▸ **DATA PROVIDED**:
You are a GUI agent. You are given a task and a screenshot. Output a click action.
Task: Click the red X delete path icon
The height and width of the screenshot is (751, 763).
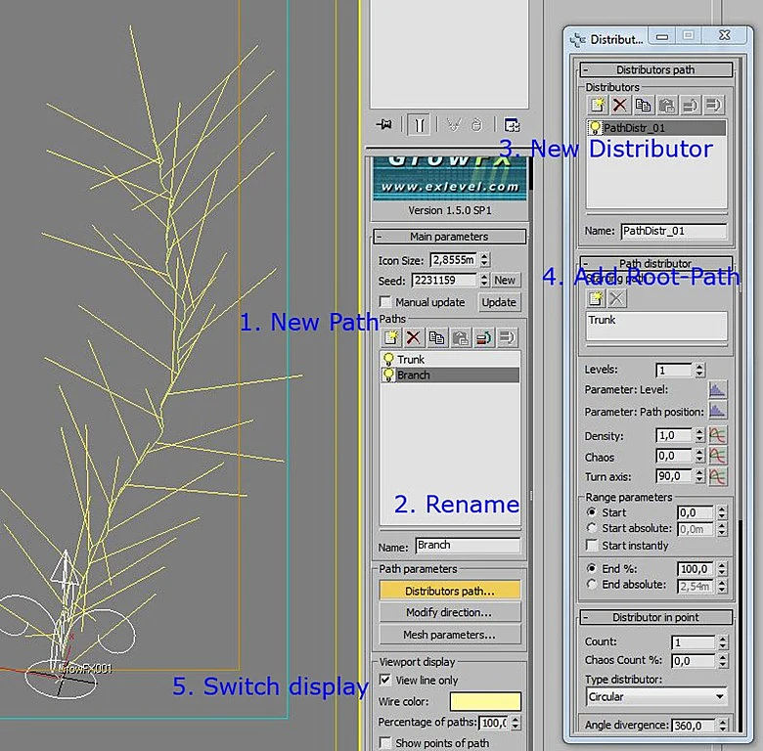(x=413, y=337)
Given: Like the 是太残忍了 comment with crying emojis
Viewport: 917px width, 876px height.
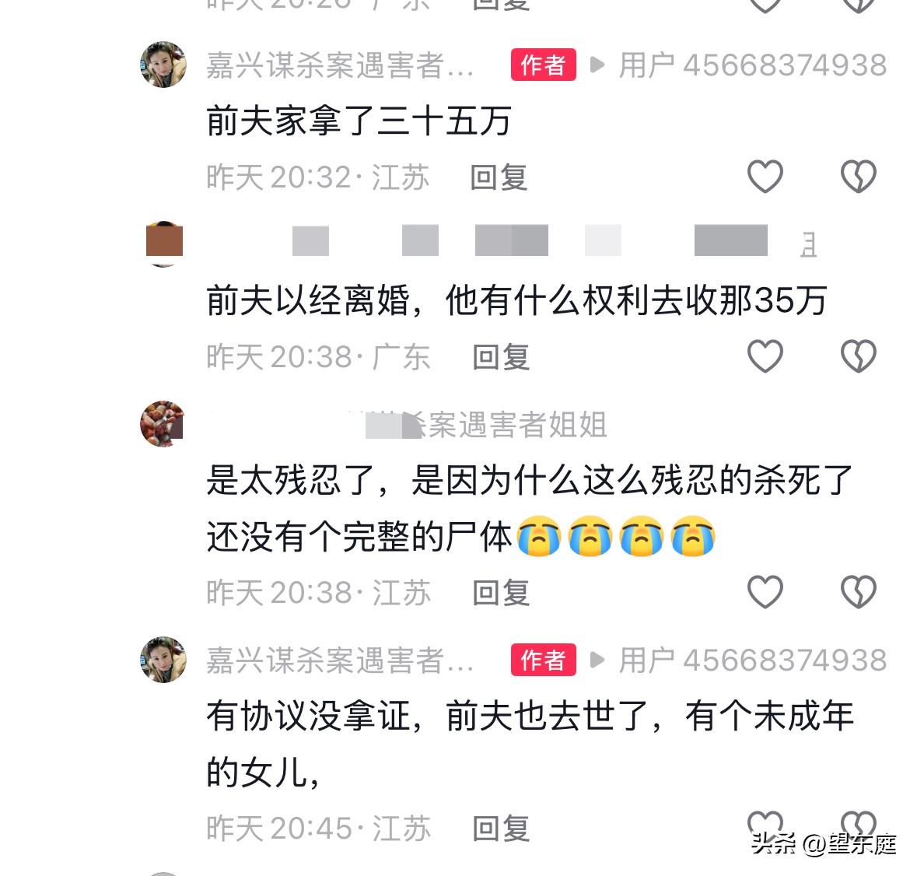Looking at the screenshot, I should [765, 592].

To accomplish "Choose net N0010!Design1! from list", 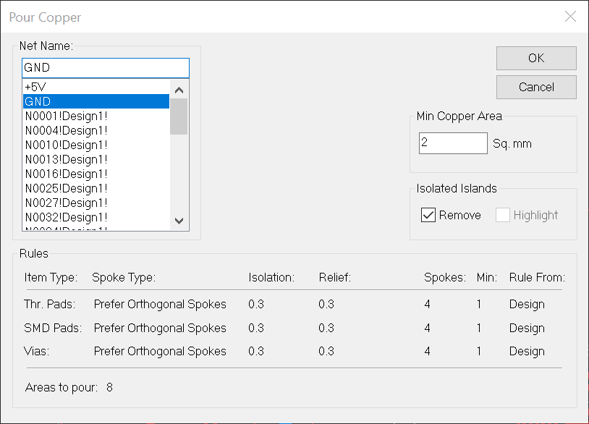I will click(x=96, y=145).
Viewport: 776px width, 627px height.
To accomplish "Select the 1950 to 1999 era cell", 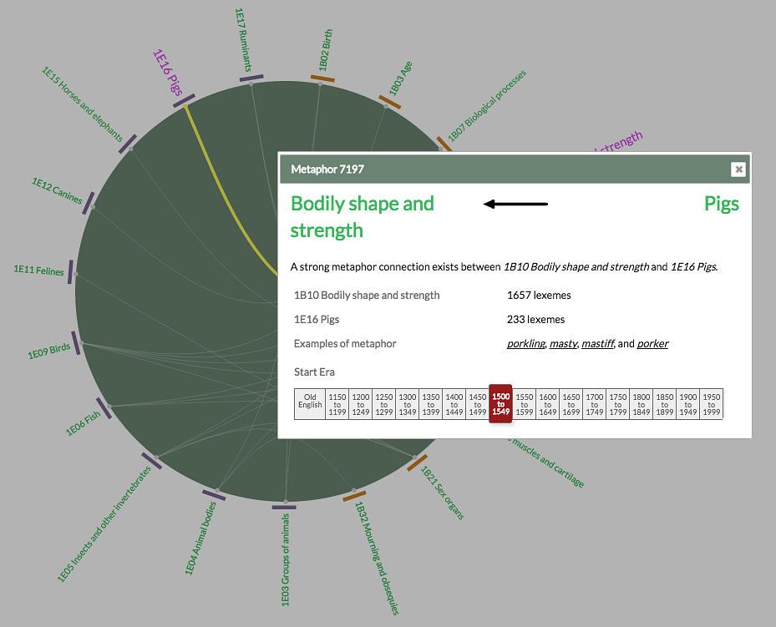I will pos(711,404).
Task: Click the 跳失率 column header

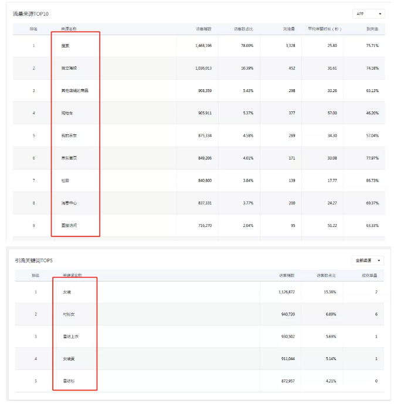Action: tap(372, 29)
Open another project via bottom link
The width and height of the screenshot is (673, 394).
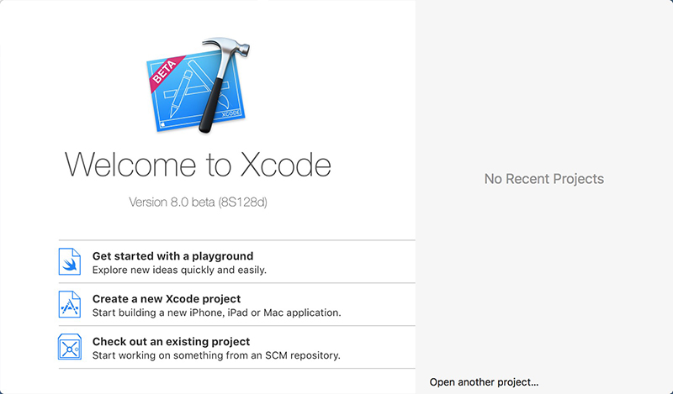484,382
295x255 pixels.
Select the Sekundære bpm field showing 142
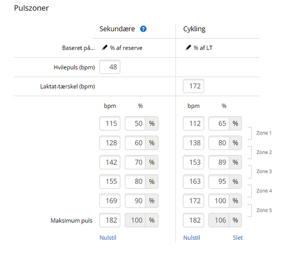(x=110, y=162)
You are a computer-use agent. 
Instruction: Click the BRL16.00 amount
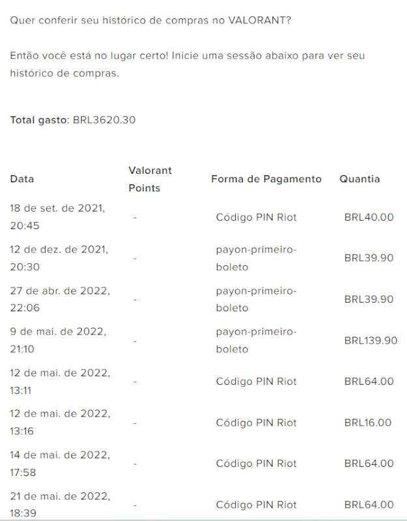(x=367, y=423)
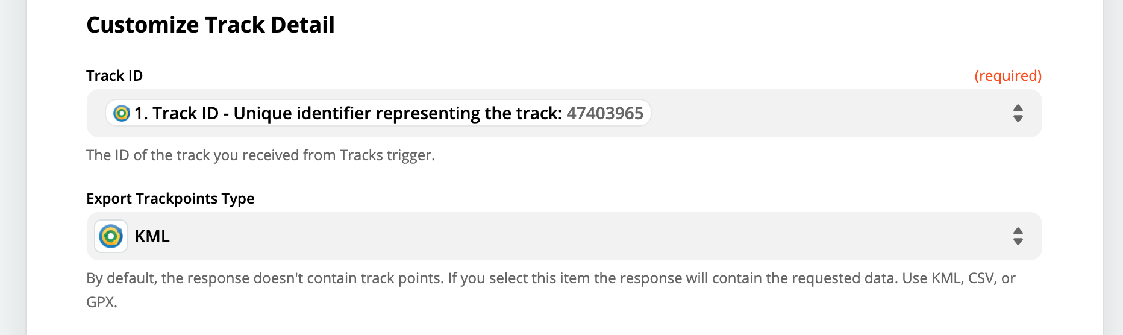Click the app icon beside KML
This screenshot has width=1123, height=335.
[111, 236]
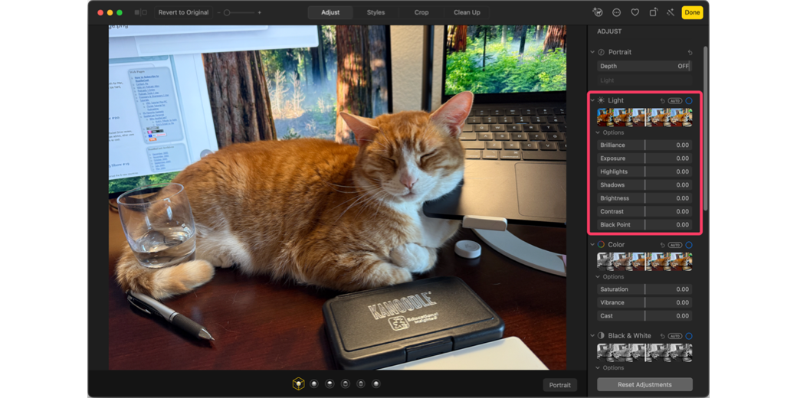This screenshot has height=398, width=797.
Task: Toggle the Color adjustment on/off circle
Action: coord(689,245)
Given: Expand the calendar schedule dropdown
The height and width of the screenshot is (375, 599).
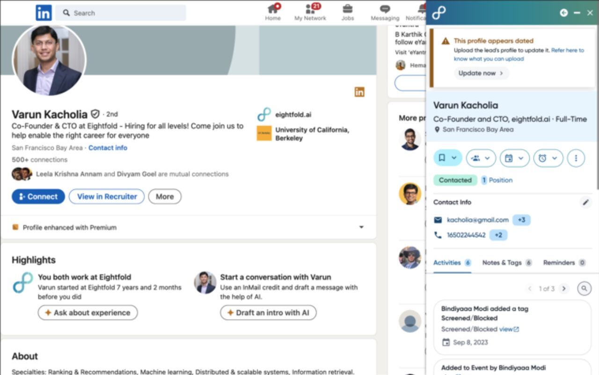Looking at the screenshot, I should click(x=515, y=158).
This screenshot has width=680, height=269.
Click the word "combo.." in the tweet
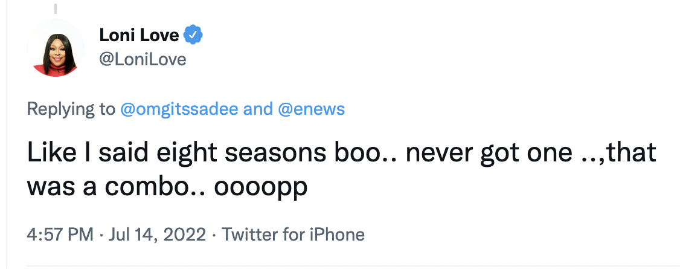(160, 186)
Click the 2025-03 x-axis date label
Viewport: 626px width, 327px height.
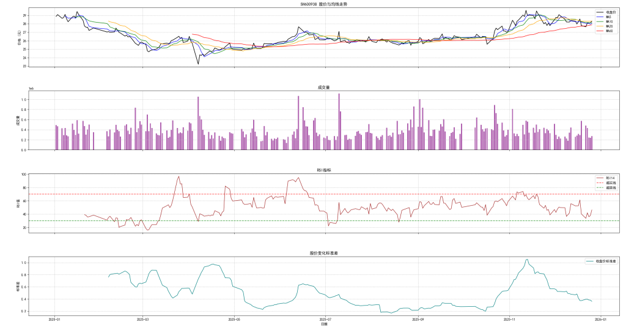(142, 319)
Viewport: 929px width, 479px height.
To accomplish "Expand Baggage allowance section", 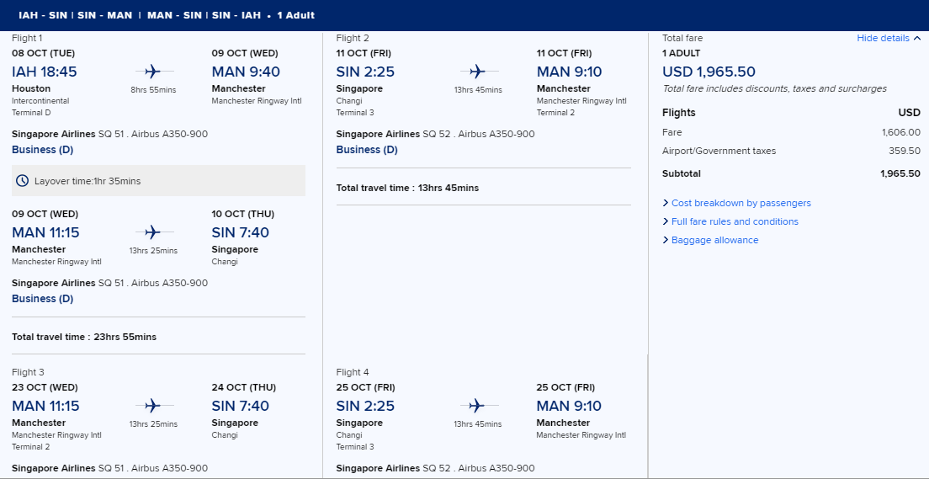I will click(x=710, y=240).

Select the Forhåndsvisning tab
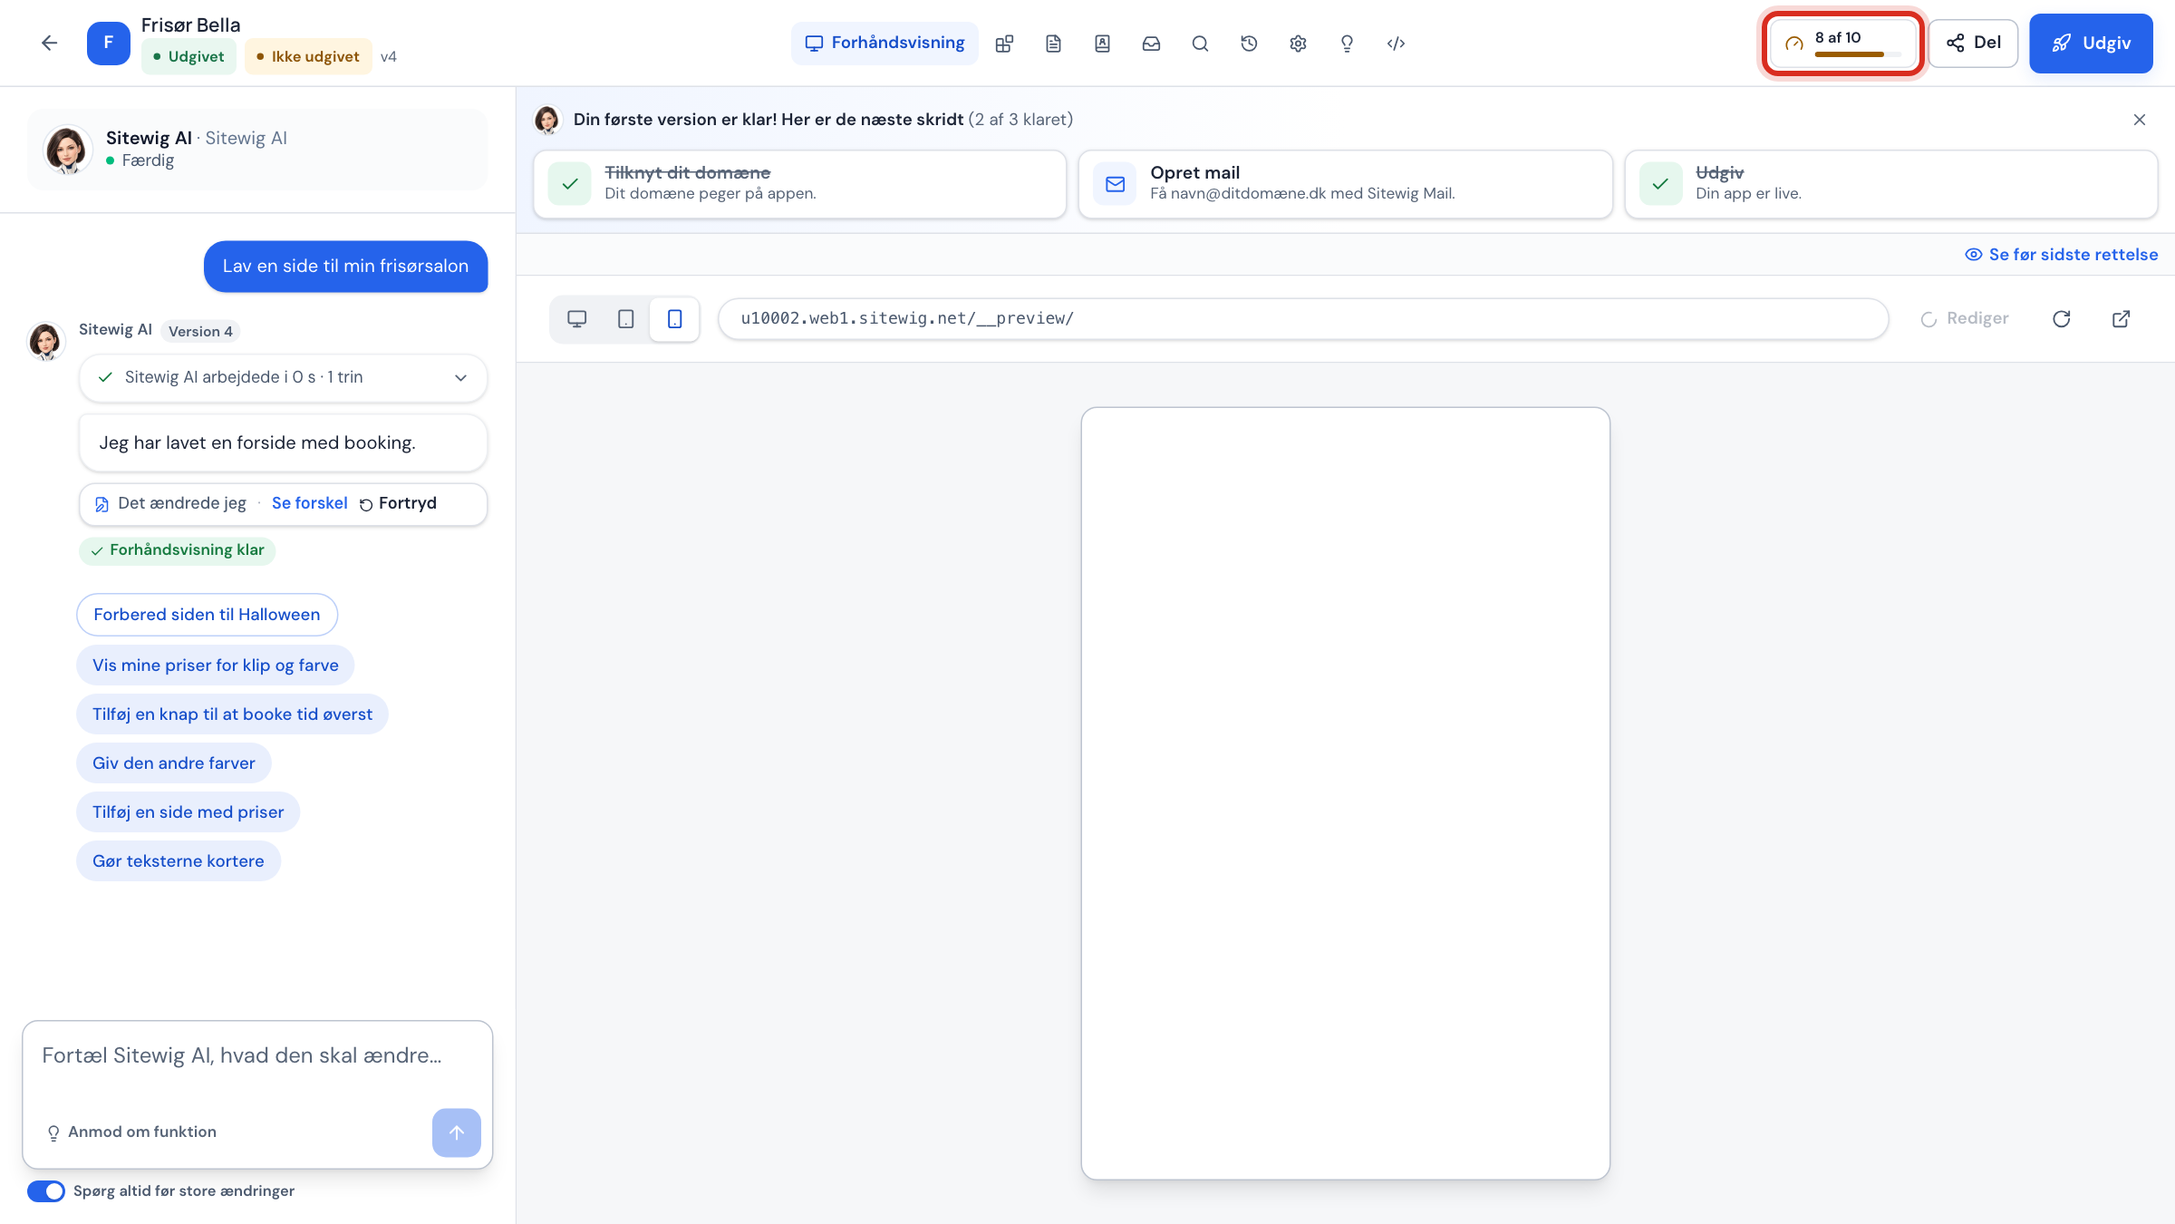[885, 44]
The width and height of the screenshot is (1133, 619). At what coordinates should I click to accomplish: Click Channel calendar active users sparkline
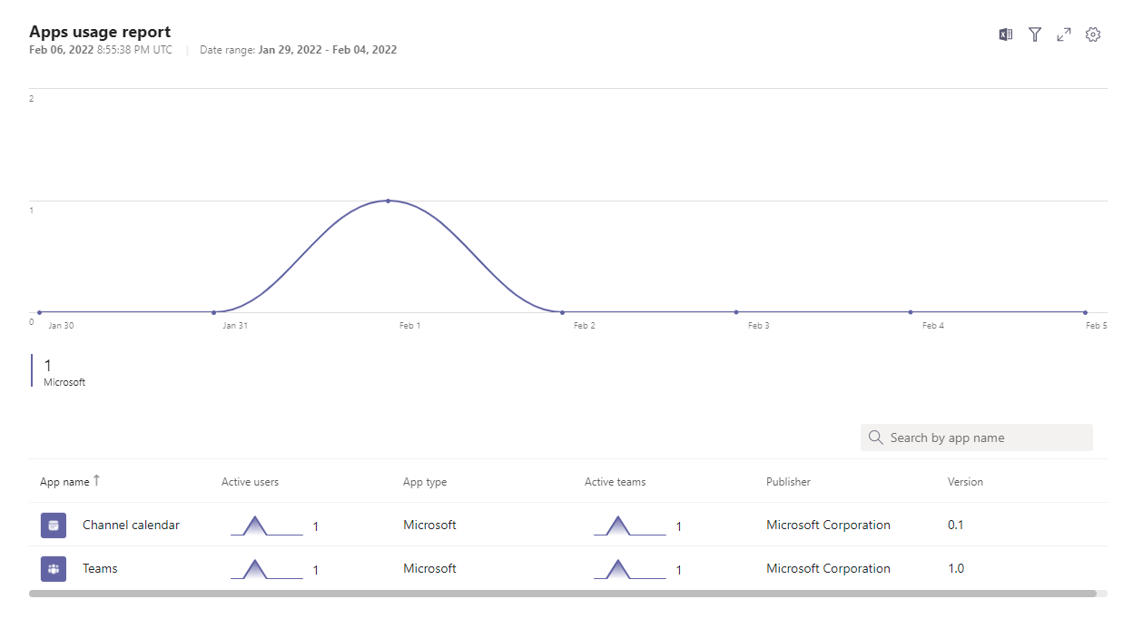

▸ **TASK TO COMPLETE**:
Where does the string "agent" appear in the records above? Return every line that holds it.

▸ **ANSWER TO THE EXERCISE**:
You are a GUI agent. You are given a task and a screenshot. Output a click action.
You are a computer-use agent. 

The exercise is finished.